**To be done:** Collect every line of the rows below that contains the string "checkbox", and copy each such line in full.

**Information given:**
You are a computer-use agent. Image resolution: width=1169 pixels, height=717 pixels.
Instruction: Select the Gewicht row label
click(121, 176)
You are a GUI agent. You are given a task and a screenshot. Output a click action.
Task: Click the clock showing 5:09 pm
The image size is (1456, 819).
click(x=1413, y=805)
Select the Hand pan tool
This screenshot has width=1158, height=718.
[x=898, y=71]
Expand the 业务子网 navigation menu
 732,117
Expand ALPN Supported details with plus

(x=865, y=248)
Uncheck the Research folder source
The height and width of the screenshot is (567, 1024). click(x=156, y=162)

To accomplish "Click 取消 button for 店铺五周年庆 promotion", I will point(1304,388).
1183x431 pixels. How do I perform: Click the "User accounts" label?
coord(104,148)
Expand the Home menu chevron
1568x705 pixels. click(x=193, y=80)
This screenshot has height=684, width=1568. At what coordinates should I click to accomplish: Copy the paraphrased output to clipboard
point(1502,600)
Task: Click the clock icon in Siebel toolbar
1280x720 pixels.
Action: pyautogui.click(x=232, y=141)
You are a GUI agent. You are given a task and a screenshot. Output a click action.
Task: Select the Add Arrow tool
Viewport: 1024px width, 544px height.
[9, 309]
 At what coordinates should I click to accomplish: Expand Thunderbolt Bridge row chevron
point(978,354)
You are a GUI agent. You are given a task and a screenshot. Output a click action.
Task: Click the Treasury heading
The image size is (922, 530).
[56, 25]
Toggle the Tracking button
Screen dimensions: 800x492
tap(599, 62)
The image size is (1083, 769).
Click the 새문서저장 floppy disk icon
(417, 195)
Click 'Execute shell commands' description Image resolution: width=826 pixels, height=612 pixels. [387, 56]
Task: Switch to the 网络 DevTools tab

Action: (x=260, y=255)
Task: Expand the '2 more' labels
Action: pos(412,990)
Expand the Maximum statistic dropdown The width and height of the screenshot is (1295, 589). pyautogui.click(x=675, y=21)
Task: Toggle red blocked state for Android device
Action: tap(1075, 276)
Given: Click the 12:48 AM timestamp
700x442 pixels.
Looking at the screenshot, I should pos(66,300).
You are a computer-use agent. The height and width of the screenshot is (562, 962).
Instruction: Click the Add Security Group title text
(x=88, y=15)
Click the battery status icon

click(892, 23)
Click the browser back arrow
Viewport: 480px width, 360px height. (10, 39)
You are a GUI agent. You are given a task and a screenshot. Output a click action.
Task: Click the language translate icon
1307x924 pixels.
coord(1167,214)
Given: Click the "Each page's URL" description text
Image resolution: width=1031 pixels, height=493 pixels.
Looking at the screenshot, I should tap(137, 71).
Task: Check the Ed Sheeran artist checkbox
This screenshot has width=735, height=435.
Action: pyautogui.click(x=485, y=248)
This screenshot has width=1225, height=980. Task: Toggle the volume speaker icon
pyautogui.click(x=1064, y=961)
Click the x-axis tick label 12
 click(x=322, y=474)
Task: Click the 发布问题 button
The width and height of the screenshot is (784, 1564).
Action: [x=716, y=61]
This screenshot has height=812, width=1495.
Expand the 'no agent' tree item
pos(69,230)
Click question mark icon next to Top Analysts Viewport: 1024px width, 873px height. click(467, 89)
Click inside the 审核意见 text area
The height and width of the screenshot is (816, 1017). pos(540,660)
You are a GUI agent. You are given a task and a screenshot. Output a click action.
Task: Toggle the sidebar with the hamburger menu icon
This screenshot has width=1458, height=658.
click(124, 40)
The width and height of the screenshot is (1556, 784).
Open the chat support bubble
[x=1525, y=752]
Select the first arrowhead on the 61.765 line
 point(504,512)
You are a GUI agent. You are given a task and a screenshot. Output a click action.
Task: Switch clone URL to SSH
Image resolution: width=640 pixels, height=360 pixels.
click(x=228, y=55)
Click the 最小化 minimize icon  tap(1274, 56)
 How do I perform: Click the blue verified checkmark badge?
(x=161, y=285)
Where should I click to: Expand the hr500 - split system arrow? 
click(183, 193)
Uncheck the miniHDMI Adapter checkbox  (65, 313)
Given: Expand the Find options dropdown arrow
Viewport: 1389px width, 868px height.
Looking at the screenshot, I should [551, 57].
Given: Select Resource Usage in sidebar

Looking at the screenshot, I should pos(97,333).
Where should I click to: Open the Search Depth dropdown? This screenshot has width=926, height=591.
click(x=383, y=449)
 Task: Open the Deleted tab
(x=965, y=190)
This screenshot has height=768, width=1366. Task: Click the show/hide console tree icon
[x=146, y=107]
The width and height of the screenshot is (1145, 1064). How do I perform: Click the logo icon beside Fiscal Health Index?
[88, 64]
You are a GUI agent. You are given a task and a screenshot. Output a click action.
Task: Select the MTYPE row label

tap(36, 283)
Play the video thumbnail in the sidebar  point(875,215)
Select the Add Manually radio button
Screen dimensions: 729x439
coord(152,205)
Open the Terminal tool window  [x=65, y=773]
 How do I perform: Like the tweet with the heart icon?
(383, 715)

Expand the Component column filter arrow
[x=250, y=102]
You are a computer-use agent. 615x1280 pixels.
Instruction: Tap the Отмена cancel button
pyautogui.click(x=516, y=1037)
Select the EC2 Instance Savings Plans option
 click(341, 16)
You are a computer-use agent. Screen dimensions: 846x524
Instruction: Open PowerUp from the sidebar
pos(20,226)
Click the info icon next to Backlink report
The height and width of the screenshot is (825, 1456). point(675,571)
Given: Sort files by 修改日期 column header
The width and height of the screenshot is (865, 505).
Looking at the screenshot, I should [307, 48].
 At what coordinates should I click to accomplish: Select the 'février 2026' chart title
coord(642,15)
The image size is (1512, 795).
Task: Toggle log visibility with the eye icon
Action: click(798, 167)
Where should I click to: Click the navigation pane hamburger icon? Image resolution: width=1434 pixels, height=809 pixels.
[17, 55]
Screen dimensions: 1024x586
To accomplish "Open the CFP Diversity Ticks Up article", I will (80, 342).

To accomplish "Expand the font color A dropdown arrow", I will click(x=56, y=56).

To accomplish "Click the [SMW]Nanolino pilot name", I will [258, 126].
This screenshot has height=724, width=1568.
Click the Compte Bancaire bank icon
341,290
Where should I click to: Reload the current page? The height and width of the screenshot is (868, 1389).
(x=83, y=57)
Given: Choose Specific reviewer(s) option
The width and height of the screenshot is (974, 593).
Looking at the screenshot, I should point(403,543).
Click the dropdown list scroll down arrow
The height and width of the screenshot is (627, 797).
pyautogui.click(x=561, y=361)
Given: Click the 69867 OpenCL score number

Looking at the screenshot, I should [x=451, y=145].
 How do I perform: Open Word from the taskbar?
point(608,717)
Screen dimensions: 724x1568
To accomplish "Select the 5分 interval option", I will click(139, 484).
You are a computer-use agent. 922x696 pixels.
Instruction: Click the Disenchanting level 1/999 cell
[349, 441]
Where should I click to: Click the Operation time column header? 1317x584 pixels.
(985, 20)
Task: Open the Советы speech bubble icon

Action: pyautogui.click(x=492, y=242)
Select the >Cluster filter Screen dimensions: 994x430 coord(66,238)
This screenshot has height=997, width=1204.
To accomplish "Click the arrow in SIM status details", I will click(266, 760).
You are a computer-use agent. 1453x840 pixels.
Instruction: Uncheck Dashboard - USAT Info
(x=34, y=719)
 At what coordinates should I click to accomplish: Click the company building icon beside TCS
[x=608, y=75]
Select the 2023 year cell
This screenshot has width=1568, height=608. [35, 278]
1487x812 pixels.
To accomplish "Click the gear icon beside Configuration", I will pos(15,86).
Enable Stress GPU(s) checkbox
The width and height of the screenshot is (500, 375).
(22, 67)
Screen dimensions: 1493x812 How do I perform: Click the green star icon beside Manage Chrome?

**Final result:**
Task: Check the Ed Sheeran artist checkbox
Uncheck the miniHDMI Adapter checkbox  (65, 313)
Enable Stress GPU(s) checkbox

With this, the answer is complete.